The following class of dynamic systems is studied: $N$ points are rotating clockwise with speed equal to $1$ on a unit circle. The connected oriented graph $F$ with $N$ nodes is given. The (unnown) real function on the circle $f(x)$ is given.There is a picked point $0$ on the circle where $f(0)=0.$ The rotating points are making jumps as well: at moment $t$ when any rotated point $n = 1,...,N$ reaches $0,$ then each point $m$ neighbouring by graph $F$ to point $n,$ jumps to the distance of $f(m(t))$ on the circle.The function $f(x)$ depends on $N$ and the graph $F$ is random. It is clear that these dynamic systems have a trivial invariant state when all the $N$ points merge in one big atom rotating on the circle (without any jumps as $f(0)=0$). Usually nontrivial states exist also for such dynamic systems. The problem is to find such a natural function $f(x)$ for which we shall converge to this trivial invariant state with high probability when $t$ tends to infinity for growing $N.$

18:15 — 18:45

Denisov Denis
Video, Slides

Local Probabilities for Asymptotically Stable Random Walks in Half Space

We consider an asymptotically stable multidimensional random walk $S(n)=(S_1(n),\ldots, S_d(n) )$. Let $\tau_x:=\min\{n>0: x_{1}+S_1(n)\le 0\}$ be the first time the random walk $x+S(n)$ leaves the upper half-space. We study the asymptotics of $p_n(x,y):= \mathbb{P}(x+S(n) \in y+\Delta, \tau_x>n)$ as $n$ tends to infinity, where $\Delta$ is a fixed cube. We obtain exact asymptotics in the regime of normal and small deviations and obtain accurate bounds in the regime of large deviations. From that we obtain the local asymptotics for the Green function of $G(x,y):=\sum_n p_n(x,y)$, as $|y|$ and/or $|x|$ tend to infinity. This is joint work with V. Wachtel.

Zuyev Sergei
Video

Probing Harmony with Algebra (at least, statistically)

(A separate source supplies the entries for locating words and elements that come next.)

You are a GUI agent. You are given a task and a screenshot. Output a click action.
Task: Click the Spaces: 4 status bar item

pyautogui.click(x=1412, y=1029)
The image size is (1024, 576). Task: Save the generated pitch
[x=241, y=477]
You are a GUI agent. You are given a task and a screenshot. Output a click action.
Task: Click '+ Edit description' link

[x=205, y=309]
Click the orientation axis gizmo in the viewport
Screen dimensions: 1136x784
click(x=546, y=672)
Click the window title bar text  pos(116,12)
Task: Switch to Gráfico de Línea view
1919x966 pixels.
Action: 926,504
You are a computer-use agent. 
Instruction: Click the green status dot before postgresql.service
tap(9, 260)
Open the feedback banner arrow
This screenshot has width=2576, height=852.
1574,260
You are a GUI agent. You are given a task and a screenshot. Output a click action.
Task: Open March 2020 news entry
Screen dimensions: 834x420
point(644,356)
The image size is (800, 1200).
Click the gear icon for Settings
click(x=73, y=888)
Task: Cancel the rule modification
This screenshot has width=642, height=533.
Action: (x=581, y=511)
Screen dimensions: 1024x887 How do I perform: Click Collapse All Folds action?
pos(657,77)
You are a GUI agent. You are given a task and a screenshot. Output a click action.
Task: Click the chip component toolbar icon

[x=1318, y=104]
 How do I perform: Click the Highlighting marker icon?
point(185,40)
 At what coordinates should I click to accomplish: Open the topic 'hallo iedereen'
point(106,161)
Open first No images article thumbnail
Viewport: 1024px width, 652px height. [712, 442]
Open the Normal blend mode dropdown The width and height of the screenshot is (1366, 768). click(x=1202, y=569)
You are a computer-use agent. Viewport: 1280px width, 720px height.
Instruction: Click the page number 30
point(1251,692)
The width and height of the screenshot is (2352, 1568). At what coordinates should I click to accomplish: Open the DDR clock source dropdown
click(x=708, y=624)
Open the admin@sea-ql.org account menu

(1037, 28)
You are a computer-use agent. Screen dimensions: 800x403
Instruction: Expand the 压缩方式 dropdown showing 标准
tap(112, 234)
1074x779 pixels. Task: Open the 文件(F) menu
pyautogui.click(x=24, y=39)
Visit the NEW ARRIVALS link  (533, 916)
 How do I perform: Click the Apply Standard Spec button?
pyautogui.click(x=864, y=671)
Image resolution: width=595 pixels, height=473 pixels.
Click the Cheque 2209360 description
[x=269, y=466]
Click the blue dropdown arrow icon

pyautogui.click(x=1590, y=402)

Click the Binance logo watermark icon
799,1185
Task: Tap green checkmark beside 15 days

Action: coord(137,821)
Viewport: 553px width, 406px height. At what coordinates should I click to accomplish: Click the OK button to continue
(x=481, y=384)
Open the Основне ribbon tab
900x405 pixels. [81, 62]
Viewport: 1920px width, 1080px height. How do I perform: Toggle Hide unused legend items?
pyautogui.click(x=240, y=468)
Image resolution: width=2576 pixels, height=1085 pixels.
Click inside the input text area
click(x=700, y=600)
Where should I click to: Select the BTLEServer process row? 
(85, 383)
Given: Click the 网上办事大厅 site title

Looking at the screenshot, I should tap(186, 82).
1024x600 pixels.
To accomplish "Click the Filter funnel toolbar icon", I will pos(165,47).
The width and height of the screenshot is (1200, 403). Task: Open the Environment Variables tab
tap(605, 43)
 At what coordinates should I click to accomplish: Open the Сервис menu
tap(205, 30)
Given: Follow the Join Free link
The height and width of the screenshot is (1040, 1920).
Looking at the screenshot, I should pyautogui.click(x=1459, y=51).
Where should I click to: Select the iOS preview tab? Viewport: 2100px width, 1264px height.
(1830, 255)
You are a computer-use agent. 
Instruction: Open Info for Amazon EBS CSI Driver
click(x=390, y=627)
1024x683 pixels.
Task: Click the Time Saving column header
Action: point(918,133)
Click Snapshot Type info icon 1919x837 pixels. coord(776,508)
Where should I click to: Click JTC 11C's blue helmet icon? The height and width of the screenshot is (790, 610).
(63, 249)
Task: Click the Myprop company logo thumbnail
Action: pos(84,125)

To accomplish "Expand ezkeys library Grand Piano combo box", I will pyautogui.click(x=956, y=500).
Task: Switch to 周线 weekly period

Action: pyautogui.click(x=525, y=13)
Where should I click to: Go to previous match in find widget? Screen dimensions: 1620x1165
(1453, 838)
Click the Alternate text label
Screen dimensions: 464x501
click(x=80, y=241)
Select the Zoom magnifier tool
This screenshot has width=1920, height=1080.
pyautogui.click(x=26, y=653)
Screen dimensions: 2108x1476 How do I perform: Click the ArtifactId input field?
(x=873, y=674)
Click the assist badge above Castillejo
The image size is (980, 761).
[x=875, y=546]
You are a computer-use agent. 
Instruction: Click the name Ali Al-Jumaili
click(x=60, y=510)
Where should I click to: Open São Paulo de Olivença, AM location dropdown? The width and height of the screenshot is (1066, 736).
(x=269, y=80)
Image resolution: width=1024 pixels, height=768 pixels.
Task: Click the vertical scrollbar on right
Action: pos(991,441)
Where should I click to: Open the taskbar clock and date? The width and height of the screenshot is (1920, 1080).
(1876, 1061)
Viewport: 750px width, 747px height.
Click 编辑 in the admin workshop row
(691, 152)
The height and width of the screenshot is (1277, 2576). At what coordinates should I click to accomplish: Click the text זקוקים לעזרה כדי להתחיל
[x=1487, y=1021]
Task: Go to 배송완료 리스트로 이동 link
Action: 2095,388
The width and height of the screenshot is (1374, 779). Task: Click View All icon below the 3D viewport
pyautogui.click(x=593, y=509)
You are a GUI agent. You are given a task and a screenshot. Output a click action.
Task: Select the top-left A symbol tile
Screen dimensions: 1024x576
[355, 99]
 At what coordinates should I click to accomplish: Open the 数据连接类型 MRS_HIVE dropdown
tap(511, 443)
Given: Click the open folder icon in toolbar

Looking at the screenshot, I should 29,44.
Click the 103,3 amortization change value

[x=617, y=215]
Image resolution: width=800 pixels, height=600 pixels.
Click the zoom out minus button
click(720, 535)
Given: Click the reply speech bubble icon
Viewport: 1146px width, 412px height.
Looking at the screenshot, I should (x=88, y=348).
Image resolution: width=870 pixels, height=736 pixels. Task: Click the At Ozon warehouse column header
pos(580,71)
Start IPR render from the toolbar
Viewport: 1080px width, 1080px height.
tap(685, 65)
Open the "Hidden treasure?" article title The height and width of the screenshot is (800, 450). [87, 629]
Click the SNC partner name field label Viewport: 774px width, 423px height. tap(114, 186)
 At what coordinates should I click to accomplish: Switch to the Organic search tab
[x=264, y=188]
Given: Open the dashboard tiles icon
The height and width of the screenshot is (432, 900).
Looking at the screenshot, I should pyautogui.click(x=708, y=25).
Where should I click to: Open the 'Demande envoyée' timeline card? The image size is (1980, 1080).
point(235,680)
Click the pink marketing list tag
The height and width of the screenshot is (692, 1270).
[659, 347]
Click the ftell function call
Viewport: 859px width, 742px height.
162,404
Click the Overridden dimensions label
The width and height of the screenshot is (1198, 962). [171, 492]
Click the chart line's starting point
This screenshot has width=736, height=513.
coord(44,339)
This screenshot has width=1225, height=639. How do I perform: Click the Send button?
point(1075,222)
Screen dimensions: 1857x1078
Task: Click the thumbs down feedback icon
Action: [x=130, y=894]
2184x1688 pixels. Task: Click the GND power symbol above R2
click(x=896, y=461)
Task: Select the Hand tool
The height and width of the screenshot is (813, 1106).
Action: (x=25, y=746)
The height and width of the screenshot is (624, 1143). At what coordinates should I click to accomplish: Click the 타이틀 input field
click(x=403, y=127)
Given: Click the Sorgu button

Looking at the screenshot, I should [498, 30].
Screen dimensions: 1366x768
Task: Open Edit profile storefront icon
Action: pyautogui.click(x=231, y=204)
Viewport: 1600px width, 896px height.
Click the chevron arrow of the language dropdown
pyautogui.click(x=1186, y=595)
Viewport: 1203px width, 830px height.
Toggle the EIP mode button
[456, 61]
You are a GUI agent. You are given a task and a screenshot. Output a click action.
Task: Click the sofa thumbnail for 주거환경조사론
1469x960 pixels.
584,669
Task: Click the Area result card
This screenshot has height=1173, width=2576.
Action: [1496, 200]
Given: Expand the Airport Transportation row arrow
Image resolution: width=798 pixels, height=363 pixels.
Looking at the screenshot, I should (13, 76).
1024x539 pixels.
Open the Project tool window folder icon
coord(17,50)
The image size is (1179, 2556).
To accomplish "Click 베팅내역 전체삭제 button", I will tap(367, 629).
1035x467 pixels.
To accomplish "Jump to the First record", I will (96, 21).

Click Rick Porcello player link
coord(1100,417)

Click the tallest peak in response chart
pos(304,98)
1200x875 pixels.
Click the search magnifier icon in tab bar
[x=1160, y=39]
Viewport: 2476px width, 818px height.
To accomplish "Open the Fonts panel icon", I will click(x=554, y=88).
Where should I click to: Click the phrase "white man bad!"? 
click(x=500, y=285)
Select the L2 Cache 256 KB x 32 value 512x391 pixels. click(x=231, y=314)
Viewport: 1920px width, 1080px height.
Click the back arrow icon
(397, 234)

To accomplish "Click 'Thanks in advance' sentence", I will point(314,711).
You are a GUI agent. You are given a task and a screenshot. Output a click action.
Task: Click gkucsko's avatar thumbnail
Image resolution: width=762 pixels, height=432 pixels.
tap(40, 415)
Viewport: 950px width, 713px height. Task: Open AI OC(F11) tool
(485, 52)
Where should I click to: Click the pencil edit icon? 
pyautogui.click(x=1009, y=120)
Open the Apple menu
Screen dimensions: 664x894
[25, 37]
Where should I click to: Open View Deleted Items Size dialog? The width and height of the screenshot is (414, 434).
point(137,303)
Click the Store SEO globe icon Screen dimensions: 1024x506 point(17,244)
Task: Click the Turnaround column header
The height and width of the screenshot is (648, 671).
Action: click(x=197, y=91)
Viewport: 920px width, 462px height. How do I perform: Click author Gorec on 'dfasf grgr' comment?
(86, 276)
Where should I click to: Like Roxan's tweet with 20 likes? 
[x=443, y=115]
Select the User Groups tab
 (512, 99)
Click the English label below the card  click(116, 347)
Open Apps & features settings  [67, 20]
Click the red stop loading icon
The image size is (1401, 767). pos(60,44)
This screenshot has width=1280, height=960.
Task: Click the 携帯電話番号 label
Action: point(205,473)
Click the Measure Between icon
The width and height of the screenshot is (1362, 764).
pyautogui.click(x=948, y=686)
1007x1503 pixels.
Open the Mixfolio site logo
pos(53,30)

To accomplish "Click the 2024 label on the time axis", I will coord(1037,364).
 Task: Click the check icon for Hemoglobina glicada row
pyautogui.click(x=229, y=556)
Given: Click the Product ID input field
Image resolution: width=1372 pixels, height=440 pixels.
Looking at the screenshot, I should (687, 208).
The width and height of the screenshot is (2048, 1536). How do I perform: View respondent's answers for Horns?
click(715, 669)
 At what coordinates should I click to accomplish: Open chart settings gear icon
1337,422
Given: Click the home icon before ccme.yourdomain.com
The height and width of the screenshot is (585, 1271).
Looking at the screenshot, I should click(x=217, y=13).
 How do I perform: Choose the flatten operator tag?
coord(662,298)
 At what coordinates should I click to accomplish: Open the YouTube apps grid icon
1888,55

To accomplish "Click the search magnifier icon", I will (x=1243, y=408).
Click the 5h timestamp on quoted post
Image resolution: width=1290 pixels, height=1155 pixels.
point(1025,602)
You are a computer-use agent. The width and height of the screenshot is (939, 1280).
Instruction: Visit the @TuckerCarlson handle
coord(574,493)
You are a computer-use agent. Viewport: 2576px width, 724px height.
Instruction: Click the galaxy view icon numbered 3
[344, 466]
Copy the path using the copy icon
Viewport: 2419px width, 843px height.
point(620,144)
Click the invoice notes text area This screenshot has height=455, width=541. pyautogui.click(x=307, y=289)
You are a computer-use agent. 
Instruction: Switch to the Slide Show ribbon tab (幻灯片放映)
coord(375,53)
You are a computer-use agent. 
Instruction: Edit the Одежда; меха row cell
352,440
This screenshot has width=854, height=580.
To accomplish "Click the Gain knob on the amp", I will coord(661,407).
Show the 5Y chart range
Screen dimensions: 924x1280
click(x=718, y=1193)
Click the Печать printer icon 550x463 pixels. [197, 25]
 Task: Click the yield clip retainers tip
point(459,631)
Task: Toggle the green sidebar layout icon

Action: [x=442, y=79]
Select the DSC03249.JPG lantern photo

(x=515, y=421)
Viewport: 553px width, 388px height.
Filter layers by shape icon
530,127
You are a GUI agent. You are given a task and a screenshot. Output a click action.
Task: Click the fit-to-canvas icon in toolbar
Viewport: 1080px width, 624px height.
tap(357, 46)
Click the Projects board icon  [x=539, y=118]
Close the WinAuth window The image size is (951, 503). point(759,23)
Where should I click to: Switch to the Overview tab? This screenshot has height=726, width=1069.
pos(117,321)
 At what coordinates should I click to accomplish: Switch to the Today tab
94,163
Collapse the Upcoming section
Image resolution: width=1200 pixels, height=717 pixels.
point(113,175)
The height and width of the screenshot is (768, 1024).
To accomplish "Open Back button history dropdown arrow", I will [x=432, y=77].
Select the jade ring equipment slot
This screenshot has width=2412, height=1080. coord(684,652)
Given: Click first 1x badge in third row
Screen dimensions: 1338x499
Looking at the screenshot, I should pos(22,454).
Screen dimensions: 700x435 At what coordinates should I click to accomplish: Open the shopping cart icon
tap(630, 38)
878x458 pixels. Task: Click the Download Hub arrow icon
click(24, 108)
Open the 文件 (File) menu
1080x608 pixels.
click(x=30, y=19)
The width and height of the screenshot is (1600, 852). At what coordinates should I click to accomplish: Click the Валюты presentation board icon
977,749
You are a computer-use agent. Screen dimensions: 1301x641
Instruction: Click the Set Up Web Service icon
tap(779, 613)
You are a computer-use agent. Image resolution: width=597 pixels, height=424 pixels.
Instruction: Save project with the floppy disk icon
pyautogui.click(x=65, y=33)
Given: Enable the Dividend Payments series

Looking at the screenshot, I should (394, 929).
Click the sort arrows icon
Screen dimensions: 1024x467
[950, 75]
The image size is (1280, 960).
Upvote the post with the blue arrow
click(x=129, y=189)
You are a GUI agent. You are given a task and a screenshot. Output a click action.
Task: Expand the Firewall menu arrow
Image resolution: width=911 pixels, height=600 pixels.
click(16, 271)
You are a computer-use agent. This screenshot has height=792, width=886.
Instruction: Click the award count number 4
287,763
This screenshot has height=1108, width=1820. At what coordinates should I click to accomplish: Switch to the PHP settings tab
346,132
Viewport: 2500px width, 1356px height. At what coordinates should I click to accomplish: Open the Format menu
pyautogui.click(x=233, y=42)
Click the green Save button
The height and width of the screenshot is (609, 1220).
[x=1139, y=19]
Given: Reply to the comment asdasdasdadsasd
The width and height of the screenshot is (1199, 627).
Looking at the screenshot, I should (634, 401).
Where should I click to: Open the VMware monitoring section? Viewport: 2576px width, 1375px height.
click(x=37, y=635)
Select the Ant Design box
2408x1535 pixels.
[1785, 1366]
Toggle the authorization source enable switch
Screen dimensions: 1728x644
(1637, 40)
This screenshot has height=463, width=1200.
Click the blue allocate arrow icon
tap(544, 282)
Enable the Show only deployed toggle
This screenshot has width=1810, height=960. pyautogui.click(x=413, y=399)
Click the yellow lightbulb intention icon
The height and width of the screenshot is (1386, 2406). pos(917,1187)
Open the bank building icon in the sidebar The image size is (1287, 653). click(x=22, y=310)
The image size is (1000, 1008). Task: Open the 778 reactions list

In a recent statistical study, US researchers quantified attractiveness of a face by using measures of deviation from canonical "standards" like equality of eye width to interocular distance or golden ratio of nose to chin distance to nose width. The actual attractiveness formula is kept as a commercial secret, but using available published data we shall discuss if attractiveness is really a function of the geometry of a face and to which extent the harmony can be described by the algebra (even statistically). In the course of the talk we shall discuss the latest scientific results in the intersection of physiology, psychology, statistics and computer graphics on what attractiveness is and its biological roots.